◆ **Problem**
Przepisz dosłownie wiersze od wiersza z „You are a GUI” do wiersza z „This screenshot has width=1568, height=638.”, łącznie z oboma skrajnymi.

◆ **Dane wejściowe**
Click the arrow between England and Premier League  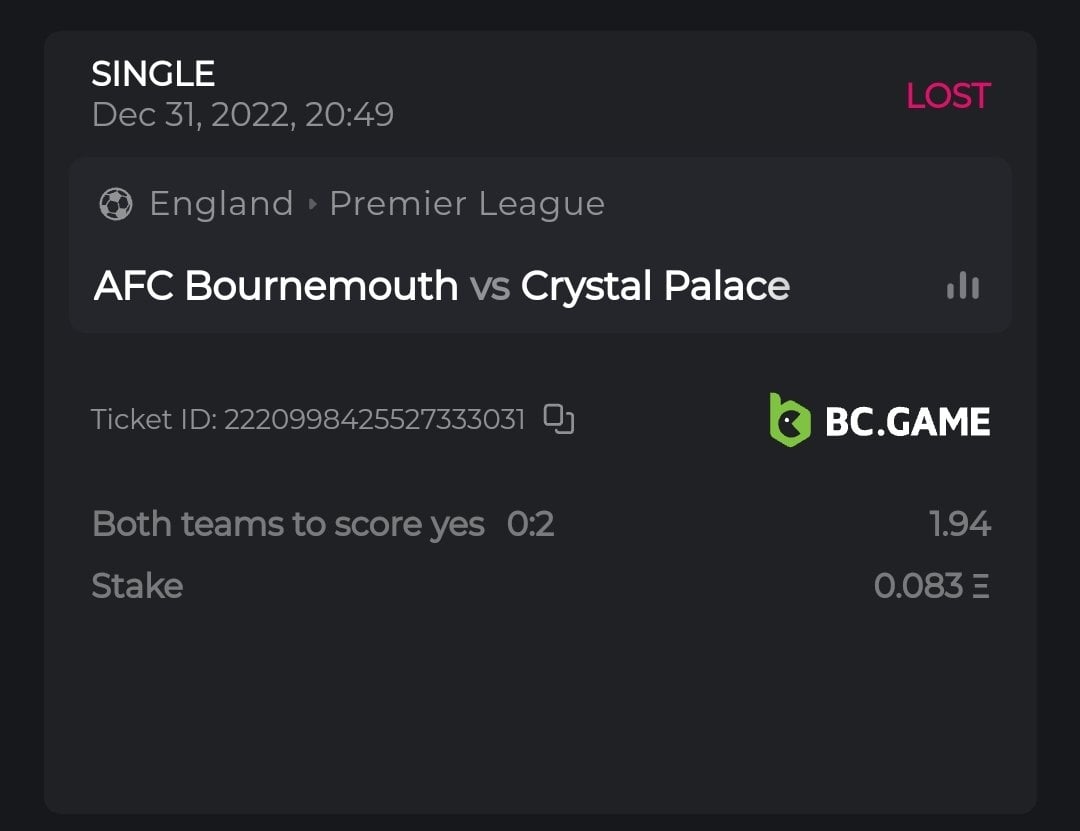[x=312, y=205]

...

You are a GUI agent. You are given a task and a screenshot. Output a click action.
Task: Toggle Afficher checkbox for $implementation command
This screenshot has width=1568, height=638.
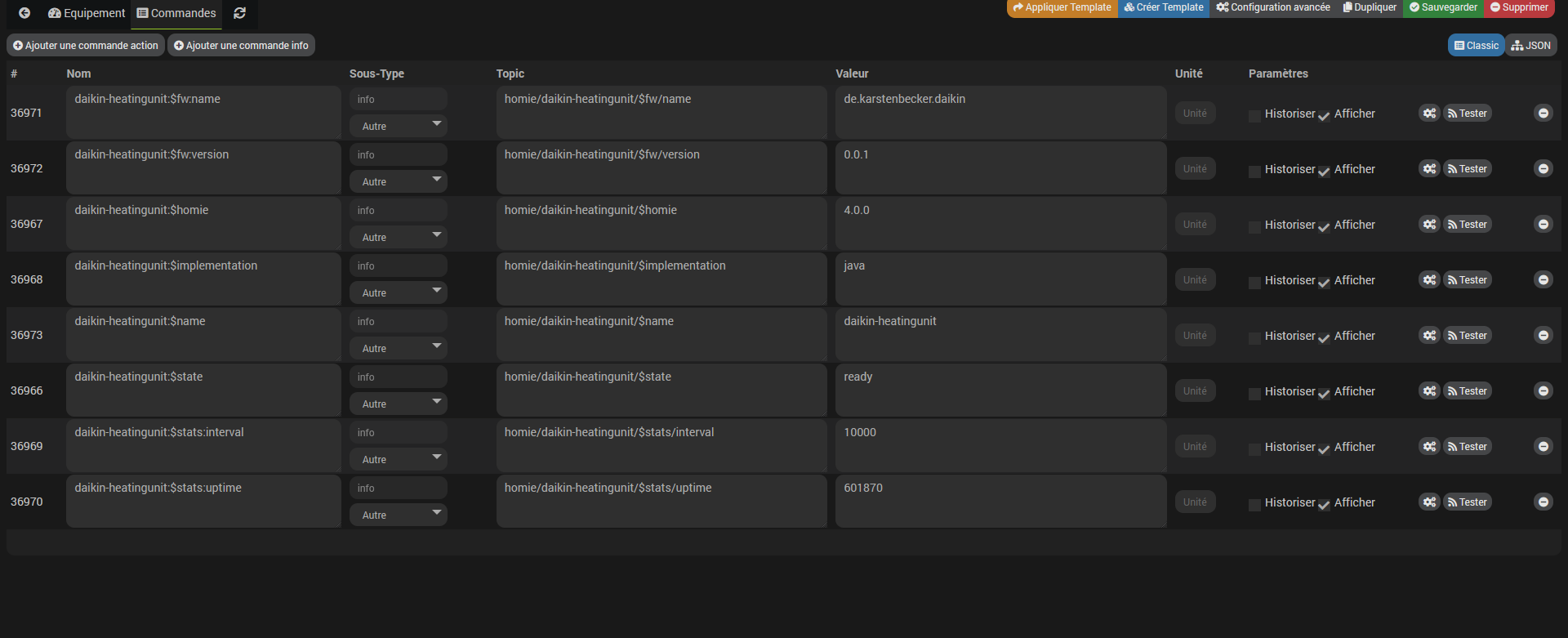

...

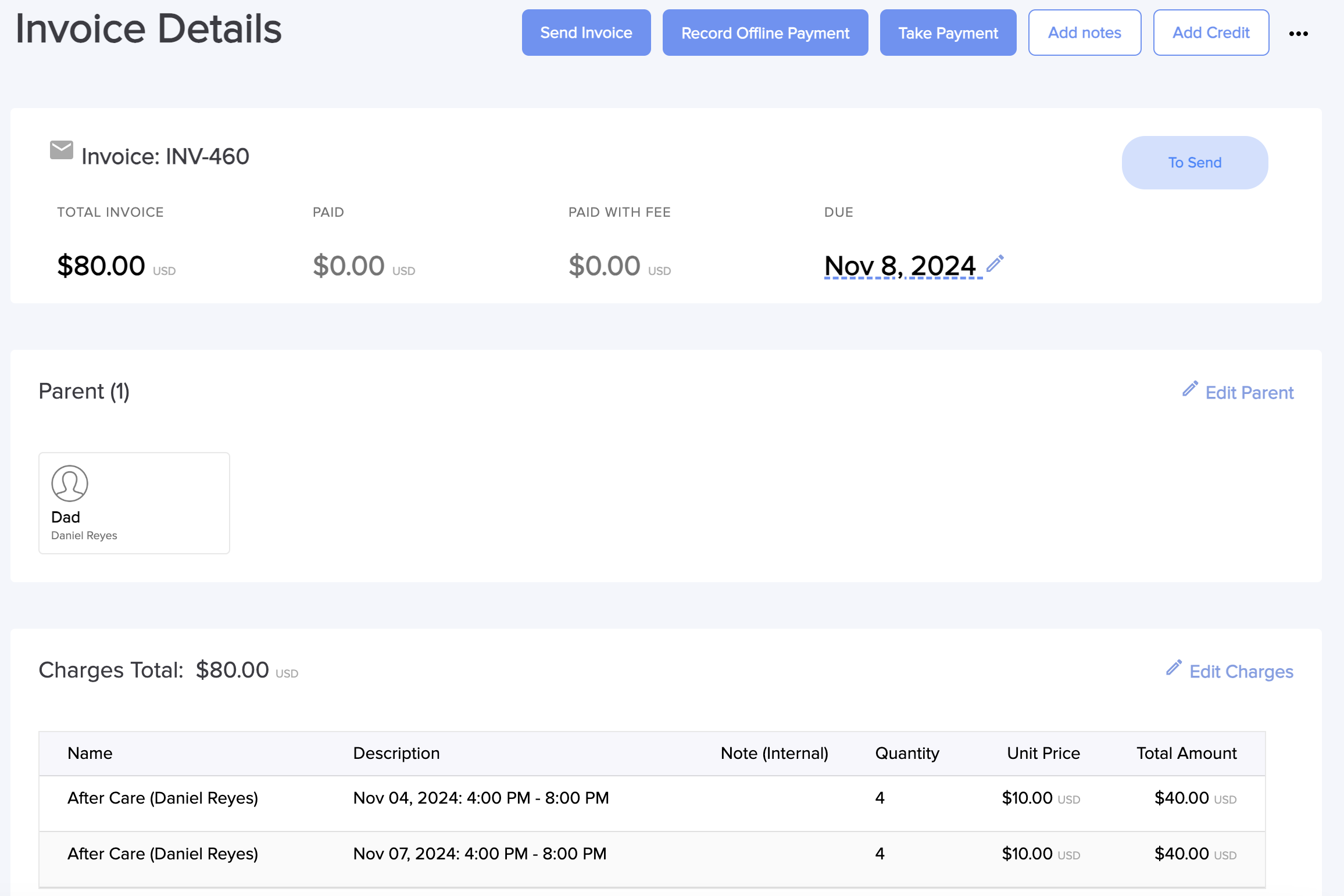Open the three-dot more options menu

◆ **Oczekiwana odpowiedź**
You are a GUI agent. You are given a task and a screenshot. Output a click action.
Task: Toggle Afficher checkbox for $implementation command
This screenshot has width=1568, height=638.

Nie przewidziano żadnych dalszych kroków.